No. 22 – Spartak Subotica
- Position: Center / power forward
- League: Serbian SuperLeague ABA League FIBA Champions League

Personal information
- Born: 4 March 2000 (age 26) Višegrad, Republika Srpska, Bosnia and Herzegovina
- Listed height: 2.06 m (6 ft 9 in)
- Listed weight: 94 kg (207 lb)

Career information
- NBA draft: 2022: undrafted
- Playing career: 2016–present

Career history
- 2016–2022: Igokea
- 2019: →Mega Bemax
- 2022–2026: Crvena zvezda
- 2024–2026: →Spartak Subotica
- 2026–present: Spartak Subotica

Career highlights
- ABA League champion (2024); 3× Bosnian League champion (2017, 2020, 2022); 3× Serbian League champion (2023, 2024, 2026); 5× Bosnian Cup winner (2017–2019, 2021, 2022); 2× Serbian Cup winner (2023, 2024); 2× All-Junior Adriatic League Team (2018, 2019);

= Dalibor Ilić =

Serbian basketball player

Dalibor Ilić (Далибор Илић; born 4 March 2000) is a Serbian professional basketball player for Spartak Subotica of the Serbian SuperLeague, the ABA League, and the FIBA Champions League.

== Early career ==
Born in Višegrad, Republika Srpska, Bosnia and Herzegovina, Ilić started to play basketball for youth system of his hometown team Varda. In 2015, he joined youth teams of Igokea from Aleksandrovac. He won the third place at the 2017–18 Junior ABA League season with the Igokea U19 team. Over six season games, he averaged 20.8 points, 10.7 rebounds and 3.5 assists per game. Ilić won the third place at the 2018–19 Junior ABA League season with the Igokea U19 team. Over six season games, he averaged 26.7 points, 16.8 rebounds and 2.8 assists per game.

== Professional career ==
In 2016, Ilić was promoted to the Igokea first team. On 30 October 2016 he made his ABA League debut in a game against Cedevita. In March 2019, was loaned out to Mega Bemax for the rest of the 2018–19 Serbian League season.

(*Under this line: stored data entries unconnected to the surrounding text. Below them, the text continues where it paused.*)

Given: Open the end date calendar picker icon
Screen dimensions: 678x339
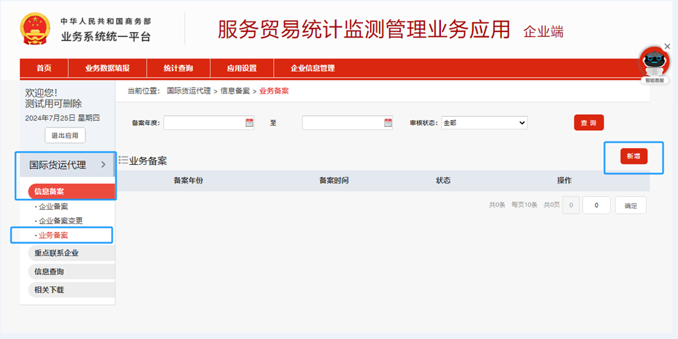Looking at the screenshot, I should click(x=388, y=123).
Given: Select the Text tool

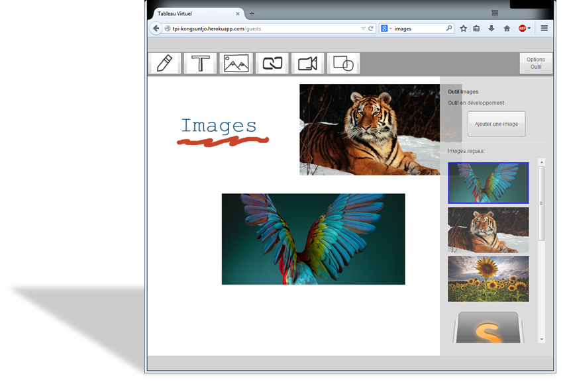Looking at the screenshot, I should click(201, 64).
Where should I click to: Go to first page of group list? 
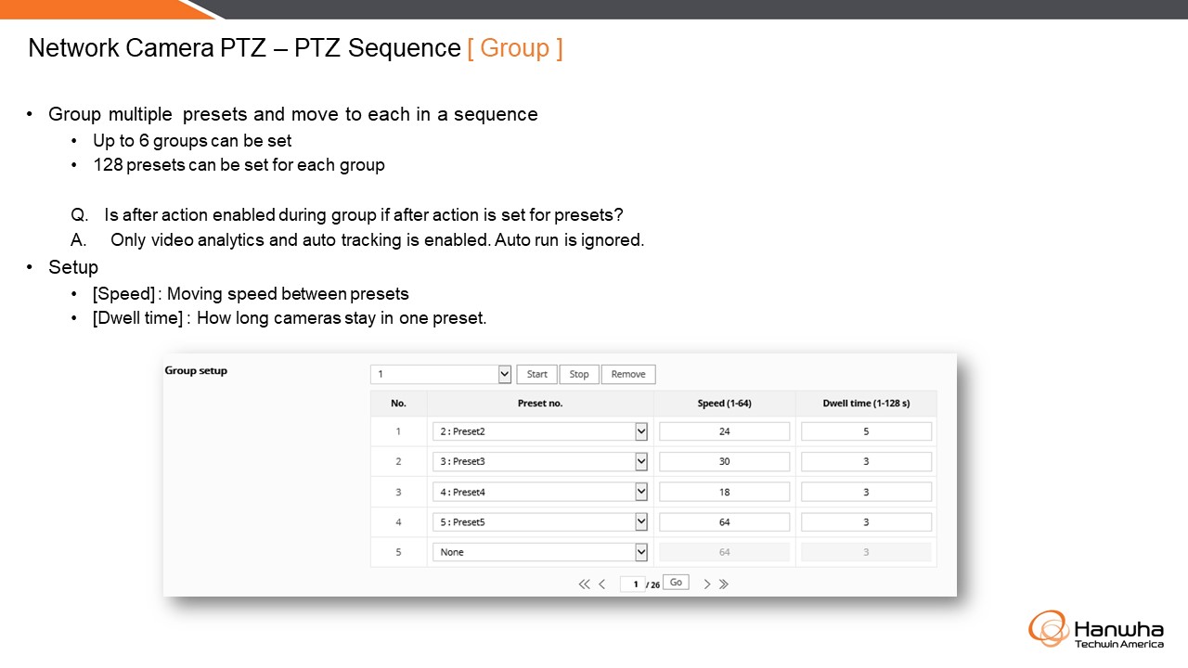(x=584, y=584)
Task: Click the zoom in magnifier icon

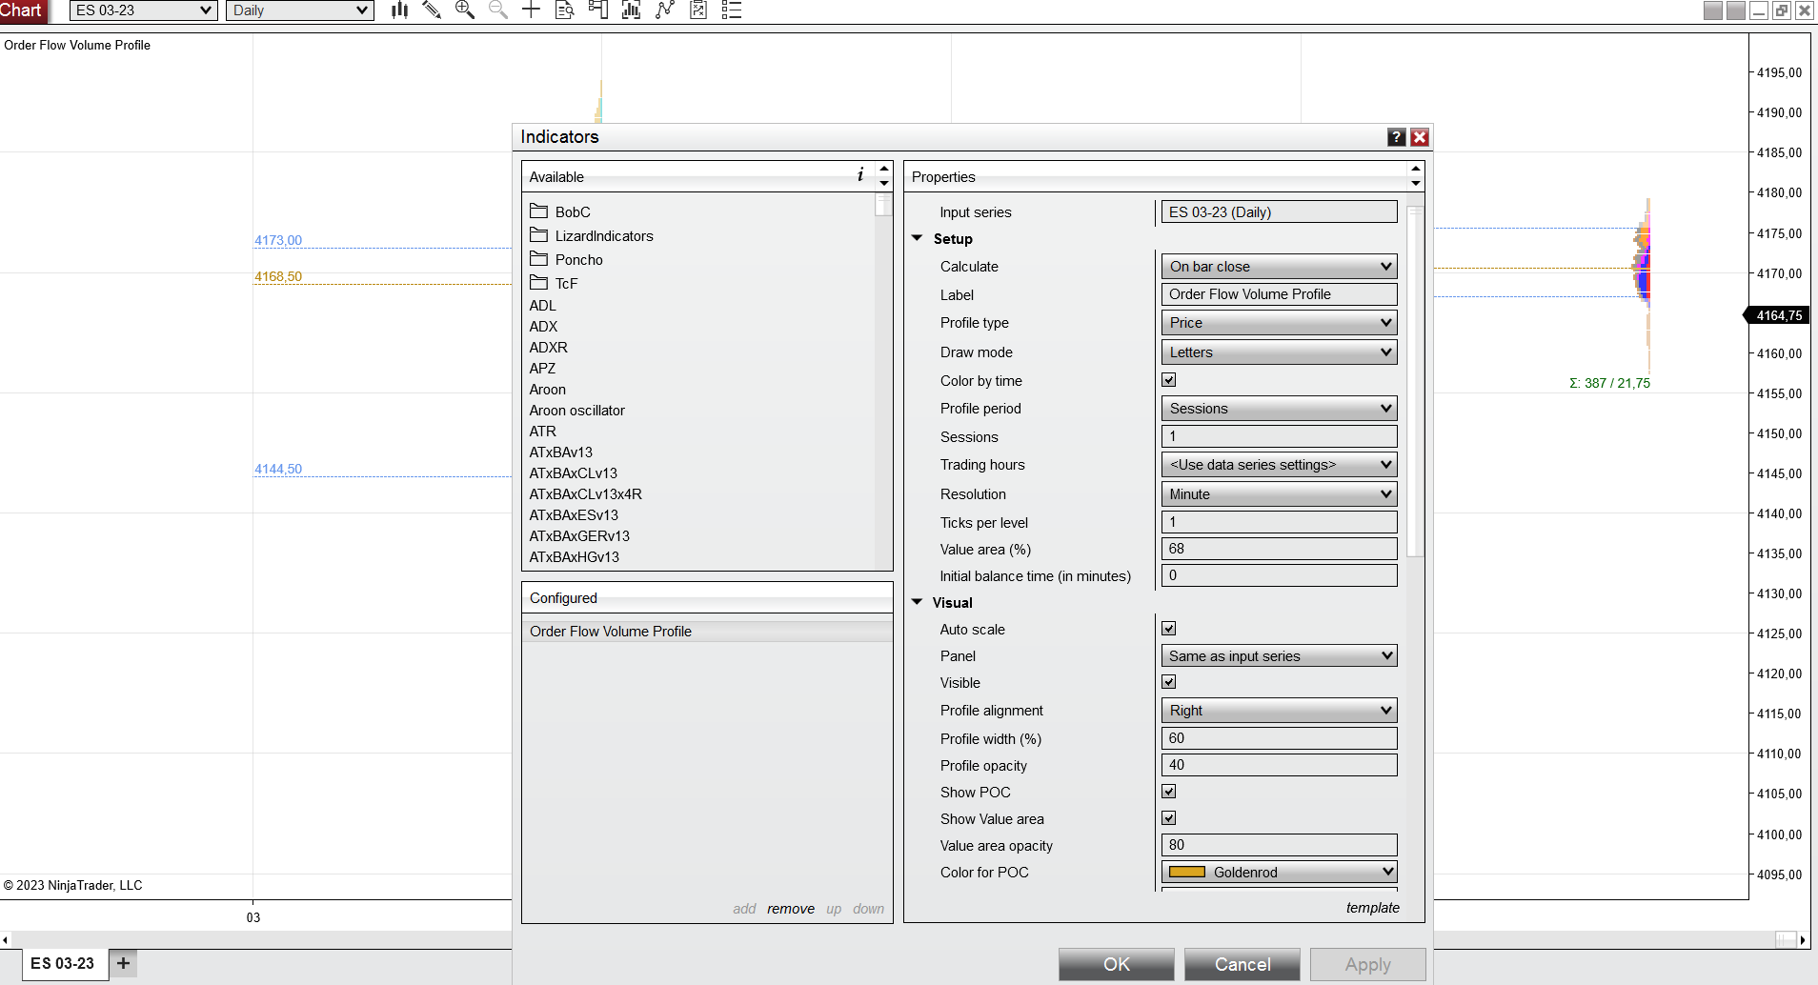Action: [x=465, y=10]

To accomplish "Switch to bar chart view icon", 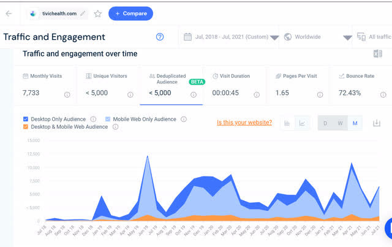I will click(x=287, y=123).
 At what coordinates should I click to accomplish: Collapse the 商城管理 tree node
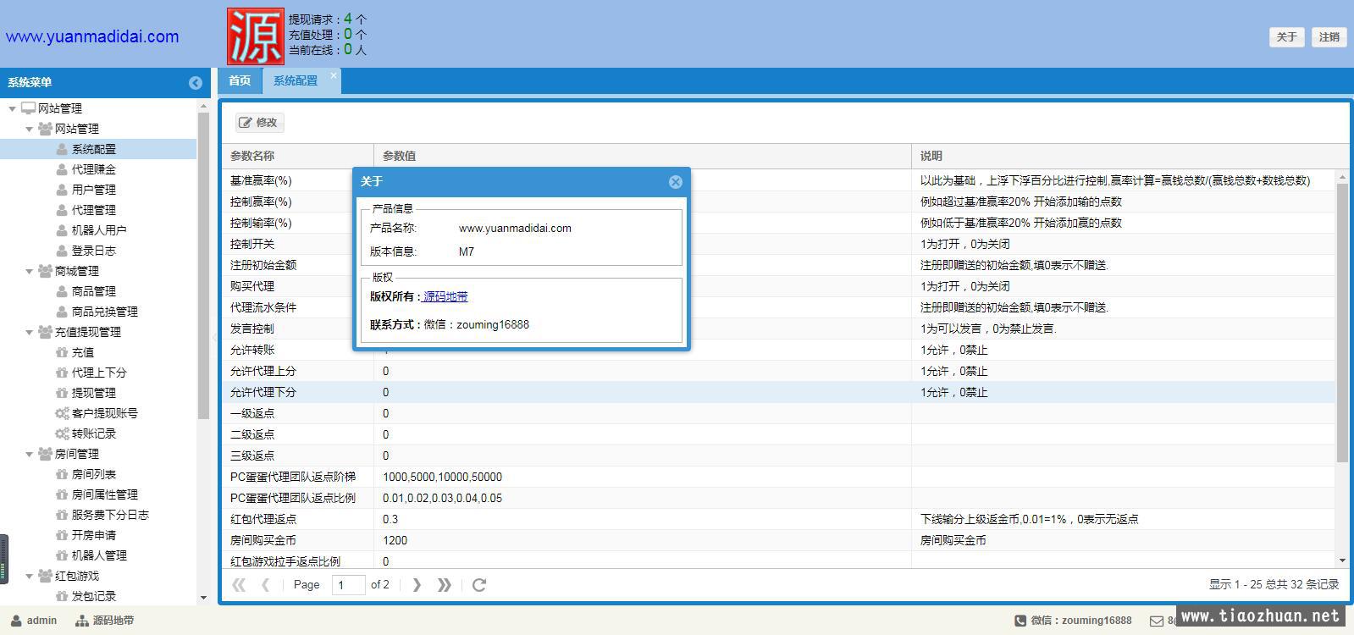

Following the 2020–21 season Ilić declared himself for the 2021 NBA draft. On July 19, 2021, he withdrawn his name from consideration for the 2021 NBA draft.

On 14 July 2022, Ilić signed a four-year contract with Serbian club Crvena zvezda of the EuroLeague.

== National team career ==
Ilić was a member of the Serbian U16 team at the 2016 FIBA Europe Under-16 Championship. Over seven tournament games, he averaged 7.0 points, 5.6 rebounds and 2.6 assists per game. He was a member and the team captain of the Serbian U18 team that won the gold medal at the 2018 FIBA Europe Under-18 Championship in Latvia. Over seven tournament games, he averaged 9.3 points, 6.0 rebounds and 2.9 assists per game.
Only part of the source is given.